• [Activities]
1 – Decide whether each statement agrees with the article below on the Catholic Health Association's choice of a new chief executive. Answer yes or no for each, and quote the words of the article that decide it.
(a) John Curley Jr. held the CHA's top executive post for 18 years.
(b) The search committee chose from a field of 100 candidates.
(c) Richard Davidson has met Place.
2 – According to the article below on the Catholic Health Association's choice of a new chief executive, to what position did the CHA promote William Cox two years ago?

• [Supplied text]
###
By choosing an outspoken clergyman as its next top executive, the Catholic Health Association is signaling to its membership and to the healthcare industry that it's going to take a hard-line position against business ventures between Roman Catholic and for-profit healthcare providers.
Late last week, the CHA's 25-member board selected the Rev. Michael Place, 53, the senior healthcare adviser in the Chicago archdiocese for most of this decade, as CHA's president and chief executive officer effective in February.
Place will succeed John Curley Jr., a layman who announced his retirement in February after having held CHA's top executive post for the past 18 years.
Place's background is as a moral theologian, but he has become more involved in business dealings of Catholic hospitals in recent years. As Consult for Policy Development for the Archdiocese of Chicago, Place has been a vocal critic of investor-owned hospital companies and isn't likely to soften his stance if his comments last week are any indication.
"We must work with others to ensure that healthcare remains accountable to the needs of individuals and communities and that it is never regarded as just another commodity subject only to the forces of the marketplace," Place said.
Place edged out a field of candidates that included Curley's longtime top lieutenant, William Cox. Observers had said they believed Cox, 50, was being groomed for the top job.
Two years ago the CHA promoted Cox to executive vice president. He has been with CHA in its Washington office for the past 17 years, heading up its advocacy efforts for much of that time. Cox wasn't available for comment.
In addition to Place and Cox, a search committee interviewed two other candidates from a field of 60.
Place appears to be relatively unknown in healthcare circles. American Hospital Association President Richard Davidson, for instance, has never met Place, according to Richard Wade, the AHA's senior vice president for communications.
"I expect that t he AHA and the CHA will continue to have the same close relationship," Wade said. "We have an occasional issue that divides us. (Place's) views on the investor-owned segment are known, and that's an issue that attracts strong feelings, but there are a lot more issues in the galaxy than that one."
###
• [Given information]
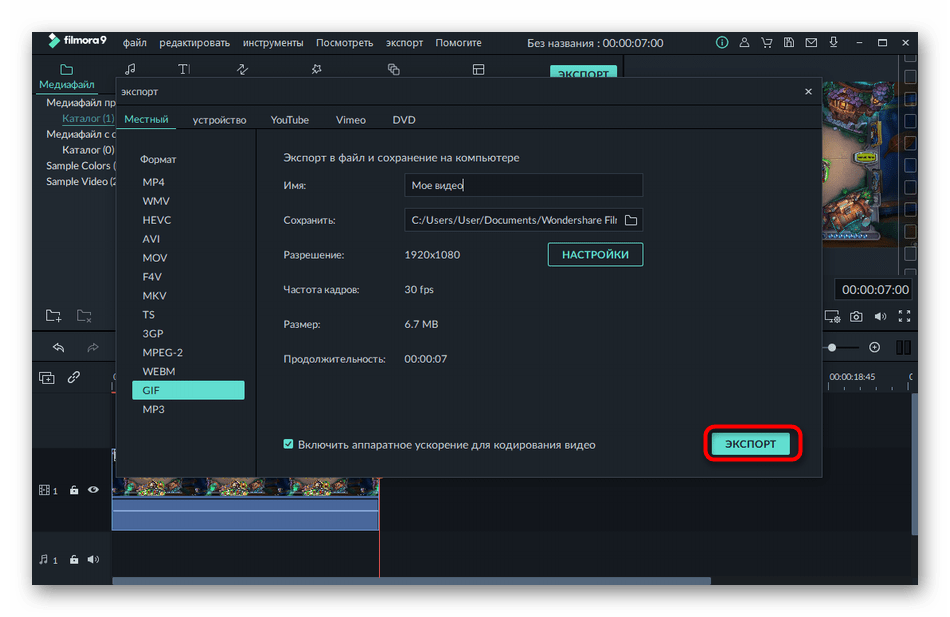Select the MP4 format in list
950x617 pixels.
tap(153, 182)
###
• [Answers below]
1 –
(a) Yes: "having held CHA's top executive post for the past 18 years."
(b) No: "a search committee interviewed two other candidates from a field of 60."
(c) No: "has never met Place"

2 – Executive vice president.